# START OF SELECTED TEXT

Saturday, March 5, 2011

Et Voila... Practice Really Does Make Better!

While I haven't gotten to as many dance classes as I would have liked in the past week (meaning none - yes, GASP - I deserve it), I found today's voice lesson with my opera teacher a welcome buoy to my waterlogged spirits.

Today I sang through three octaves from f3 to g6 in my legit soprano voice, with no unnecessary air, no space, and no fatigue in the sound. With my teacher's tutelage and a little determination, two months of lessons has turned into Italian arias and This is My Beloved, from Kismet... probably the most challenging song I have ever undertaken. (That one's for you, Dad).

Here's the kicker - I almost didn't go.

As per usual the weekend subway schedule was on the fritz and I had just spent four hours teaching my kids at Life Sciences High School about the SAT. I wanted a nap! As much as my body and brain wanted to lie on my bed and shut down for the next few hours, the universe saw fit to send me a little determination - in the form of my SAT class.

Today's session was the last class; the grandaddy of review on all things SAT. When we got to the essay assignment, I felt a rush of emotion and argument brim to the forefront of my mind.

The question: "Should a person's worth be determined by their productivity?"

Such a question has long plagued me as I pursue this thing that I love. I can't help but feel sometimes that I am not contributing enough to the world around me, that I should be doing something less selfish with my post graduate life.

# END OF SELECTED TEXT
# START OF DATASET ENTRIES

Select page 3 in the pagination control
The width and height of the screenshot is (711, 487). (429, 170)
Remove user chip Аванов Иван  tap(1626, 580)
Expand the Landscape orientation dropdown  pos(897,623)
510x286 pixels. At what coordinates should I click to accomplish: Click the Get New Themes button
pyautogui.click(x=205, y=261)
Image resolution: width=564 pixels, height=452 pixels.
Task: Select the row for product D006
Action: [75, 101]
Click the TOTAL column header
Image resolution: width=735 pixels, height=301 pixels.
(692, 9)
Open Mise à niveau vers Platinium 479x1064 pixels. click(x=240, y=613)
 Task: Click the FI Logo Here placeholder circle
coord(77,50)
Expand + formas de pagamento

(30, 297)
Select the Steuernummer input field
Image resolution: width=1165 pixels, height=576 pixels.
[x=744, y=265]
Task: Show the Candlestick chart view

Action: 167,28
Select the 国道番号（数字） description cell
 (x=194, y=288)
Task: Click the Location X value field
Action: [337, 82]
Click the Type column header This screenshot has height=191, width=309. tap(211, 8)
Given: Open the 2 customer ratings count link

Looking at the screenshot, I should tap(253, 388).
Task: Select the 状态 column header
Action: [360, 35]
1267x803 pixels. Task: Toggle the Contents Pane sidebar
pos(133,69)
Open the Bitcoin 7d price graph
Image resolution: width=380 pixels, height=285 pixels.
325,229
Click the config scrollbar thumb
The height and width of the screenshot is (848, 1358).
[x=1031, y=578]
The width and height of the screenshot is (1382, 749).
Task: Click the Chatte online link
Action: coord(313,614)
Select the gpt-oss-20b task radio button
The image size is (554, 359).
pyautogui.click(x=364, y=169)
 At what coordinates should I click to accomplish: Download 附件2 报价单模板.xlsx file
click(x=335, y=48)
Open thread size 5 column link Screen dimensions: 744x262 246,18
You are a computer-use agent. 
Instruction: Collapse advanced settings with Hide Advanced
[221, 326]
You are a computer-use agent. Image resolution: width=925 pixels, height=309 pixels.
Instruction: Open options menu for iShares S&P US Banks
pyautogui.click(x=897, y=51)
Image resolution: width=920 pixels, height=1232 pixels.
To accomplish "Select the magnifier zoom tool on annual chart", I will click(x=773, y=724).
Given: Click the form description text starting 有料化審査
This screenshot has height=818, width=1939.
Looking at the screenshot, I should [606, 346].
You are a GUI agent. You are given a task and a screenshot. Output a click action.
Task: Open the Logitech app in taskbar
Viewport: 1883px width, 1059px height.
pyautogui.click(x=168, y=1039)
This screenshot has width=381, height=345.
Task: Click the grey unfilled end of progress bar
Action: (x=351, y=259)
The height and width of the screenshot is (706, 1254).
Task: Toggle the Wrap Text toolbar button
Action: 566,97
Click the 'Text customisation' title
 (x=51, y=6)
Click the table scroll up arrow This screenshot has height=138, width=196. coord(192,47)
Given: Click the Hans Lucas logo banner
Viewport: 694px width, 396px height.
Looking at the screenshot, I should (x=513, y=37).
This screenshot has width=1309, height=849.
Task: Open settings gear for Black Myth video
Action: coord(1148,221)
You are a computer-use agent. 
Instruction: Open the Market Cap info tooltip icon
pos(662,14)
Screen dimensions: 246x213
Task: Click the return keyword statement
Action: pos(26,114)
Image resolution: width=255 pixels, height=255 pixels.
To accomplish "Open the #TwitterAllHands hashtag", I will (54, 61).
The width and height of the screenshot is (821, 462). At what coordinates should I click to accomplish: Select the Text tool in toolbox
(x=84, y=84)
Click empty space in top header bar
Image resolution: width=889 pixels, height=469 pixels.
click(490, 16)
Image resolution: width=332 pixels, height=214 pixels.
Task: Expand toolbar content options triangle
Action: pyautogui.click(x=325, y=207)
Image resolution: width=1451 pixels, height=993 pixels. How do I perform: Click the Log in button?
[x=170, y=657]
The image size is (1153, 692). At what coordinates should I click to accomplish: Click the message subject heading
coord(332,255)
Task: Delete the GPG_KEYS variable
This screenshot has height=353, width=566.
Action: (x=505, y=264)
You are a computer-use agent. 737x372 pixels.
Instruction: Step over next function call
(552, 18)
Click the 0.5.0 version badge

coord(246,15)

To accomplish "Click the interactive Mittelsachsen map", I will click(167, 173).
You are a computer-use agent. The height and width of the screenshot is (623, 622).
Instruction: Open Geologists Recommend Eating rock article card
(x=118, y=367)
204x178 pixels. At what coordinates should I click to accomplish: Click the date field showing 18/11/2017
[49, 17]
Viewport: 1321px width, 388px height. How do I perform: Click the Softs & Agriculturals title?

# END OF DATASET ENTRIES

*WRITTEN PROBLEM*: Copy out the blog post about the voice lesson in full, word for word.

*THE OUTPUT*:
Saturday, March 5, 2011

Et Voila... Practice Really Does Make Better!

While I haven't gotten to as many dance classes as I would have liked in the past week (meaning none - yes, GASP - I deserve it), I found today's voice lesson with my opera teacher a welcome buoy to my waterlogged spirits.

Today I sang through three octaves from f3 to g6 in my legit soprano voice, with no unnecessary air, no space, and no fatigue in the sound. With my teacher's tutelage and a little determination, two months of lessons has turned into Italian arias and This is My Beloved, from Kismet... probably the most challenging song I have ever undertaken. (That one's for you, Dad).

Here's the kicker - I almost didn't go.

As per usual the weekend subway schedule was on the fritz and I had just spent four hours teaching my kids at Life Sciences High School about the SAT. I wanted a nap! As much as my body and brain wanted to lie on my bed and shut down for the next few hours, the universe saw fit to send me a little determination - in the form of my SAT class.

Today's session was the last class; the grandaddy of review on all things SAT. When we got to the essay assignment, I felt a rush of emotion and argument brim to the forefront of my mind.

The question: "Should a person's worth be determined by their productivity?"

Such a question has long plagued me as I pursue this thing that I love. I can't help but feel sometimes that I am not contributing enough to the world around me, that I should be doing something less selfish with my post graduate life.